Легкая судорога пробѣжала по лицу фрейленъ Милькъ, а въ карихъ глазахъ ея точно мелькнула молнія.

— Я думала, что вы смотрите на меня, какъ на друга, сказала профессорша и подала ей руку, которую фрейленъ Милькъ съ горячностью схватила и крѣпко сжала.

— Конечно, конечно! воскликнула она: Вы не знаете, какъ я благодарна Богу за то, что онъ передъ смертью послалъ мнѣ васъ. Съ тѣхъ поръ, какъ я ему себя посвятила, я вполнѣ отказалась отъ общества другихъ людей. Вы первая, съ которой я сблизилась…. Но вы, вѣроятно, все знаете и мнѣ нечего вамъ говорить.

— Напротивъ, я многаго не знаю. Что вамъ извѣстно о Зонненкампѣ?

Фрейленъ Милькъ печально опустила голову, потомъ, закрывъ лицо руками, воскликнула:

— Зачѣмъ я вамъ должна это сказать!

Она встала и, подойдя къ профессоршѣ, что-то шепнула ей на ухо.

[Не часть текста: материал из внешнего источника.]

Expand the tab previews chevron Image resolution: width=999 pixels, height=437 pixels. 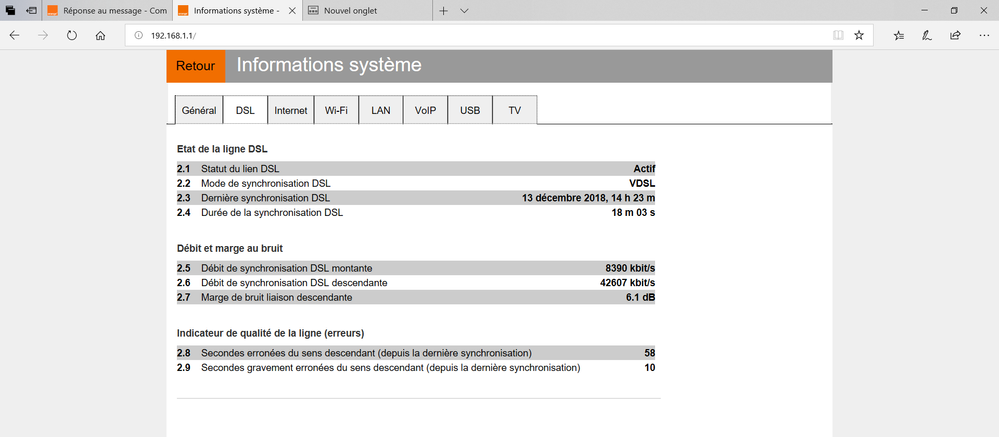point(465,10)
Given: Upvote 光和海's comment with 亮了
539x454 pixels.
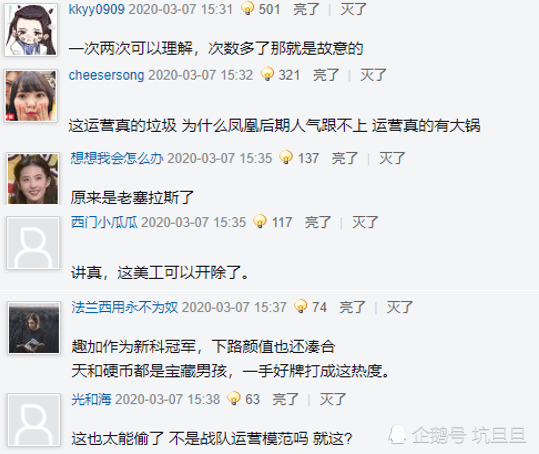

Та, откинувъ голову назадъ, обѣими руками схватилась за швейную машину, передъ которой сидѣла. Обѣ молчали, вокругъ все было тихо, только пролетавшая надъ Рейномъ стая воронъ на минуту огласила воздухъ зловѣщимъ крикомъ.

— Я полагаю, сказала наконецъ профессорша, что вы не станете повторять такихъ вещей по однимъ только слухамъ. Продолжайте, скажите откровенно, отъ кого вы это узнали?

— Отъ человѣка, заслуживающаго полнаго довѣрія, робко озираясь проговорила фрейленъ Милькъ. Племянникъ этого человѣка здѣсь по сосѣдству воспитываетъ свою дочь. Онъ знаетъ настоящее имя и все прошлое Зонненкампа…. Но, скажите, развѣ человѣкъ, какъ бы онъ ни былъ дуренъ, не можетъ исправиться и начать новую жизнь?

— Объ этомъ въ другой разъ, перебила ее профессорша. Назовите мнѣ человѣка, отъ котораго вы все это слышали.

— Пусть будетъ по вашему. Имя его Вейдеманъ.

Профессорша въ свою очередь закрыла лицо руками.

— Что вы тутъ толкуете о Вейдеманѣ? спросилъ внезапно вошедшій въ комнату маіоръ. Говорю вамъ, профессорша, что кто не знаетъ этого человѣка, тотъ не знакомъ съ тѣмъ, что есть лучшаго и благороднѣйшаго въ мірѣ. Самъ Богъ, смотря на него, долженъ не нарадоваться на свое твореніе. «Свѣтъ не такъ еще дуренъ, безъ сомнѣнія, думаетъ онъ: у меня тамъ есть Вейдеманъ.» И дѣйствительно, Вейдеманъ въ полномъ смыслѣ слова человѣкъ — и я полагаю, этимъ все сказано.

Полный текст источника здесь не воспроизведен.